• DATA ROWS:
********************

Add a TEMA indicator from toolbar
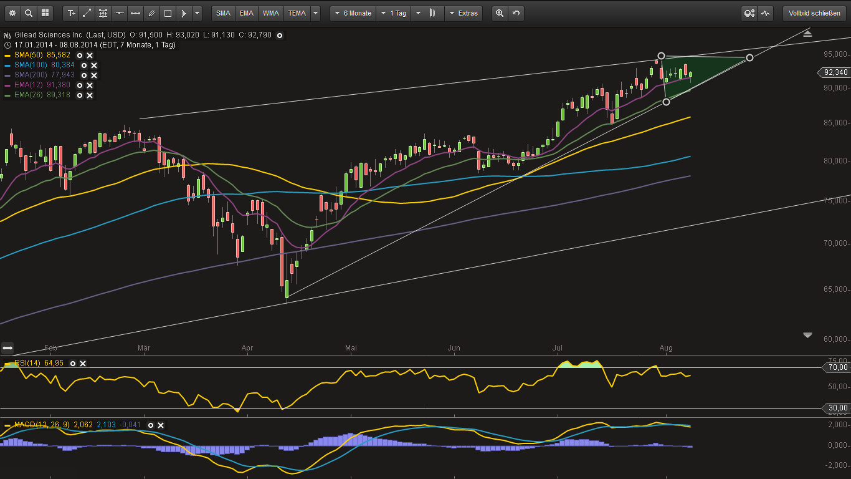This screenshot has width=851, height=479. point(297,13)
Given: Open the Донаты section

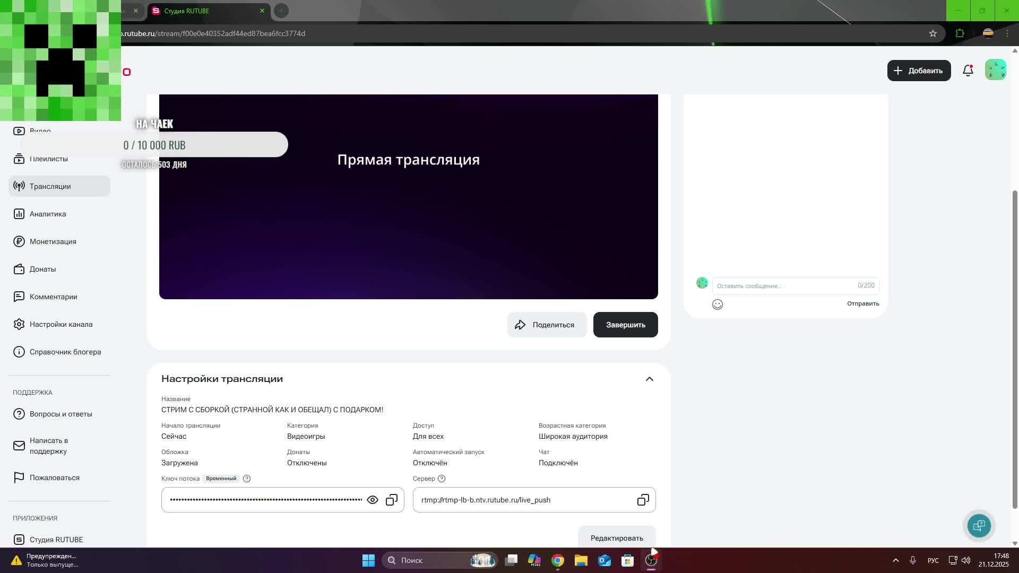Looking at the screenshot, I should point(42,269).
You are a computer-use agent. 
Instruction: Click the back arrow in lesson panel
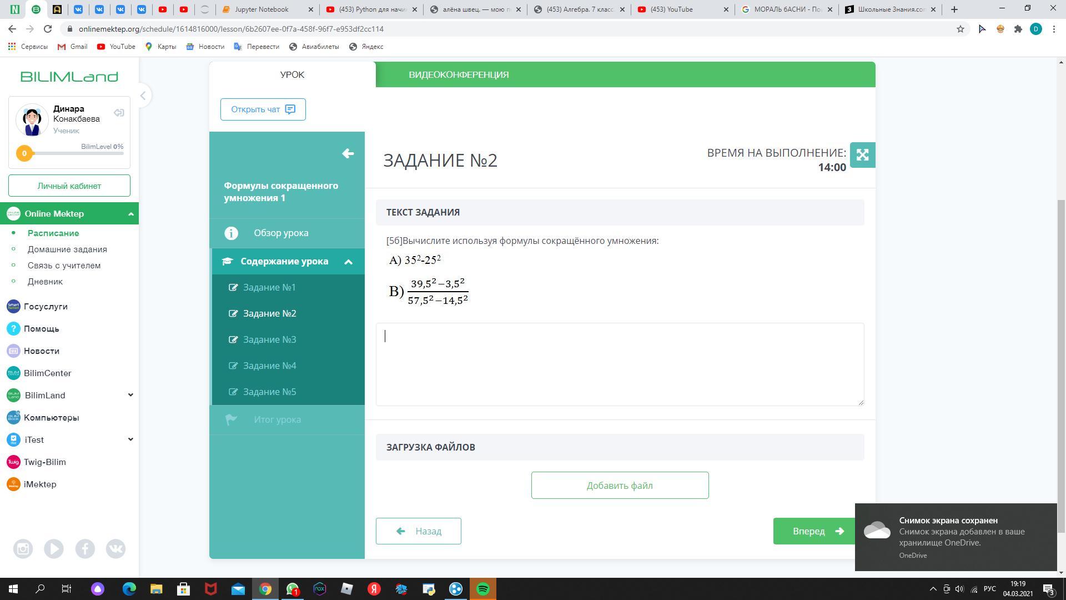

********************

• EXERCISE:
Write out the lines of the entries above as a numbered list, skipping blank lines and leaving out the pictures.

• EXPECTED ANSWER:
1. Add a TEMA indicator from toolbar
2. This screenshot has width=851, height=479. point(297,13)
3. Given: Open the Донаты section
4. Looking at the screenshot, I should point(42,269).
5. You are a computer-use agent. 
6. Instruction: Click the back arrow in lesson panel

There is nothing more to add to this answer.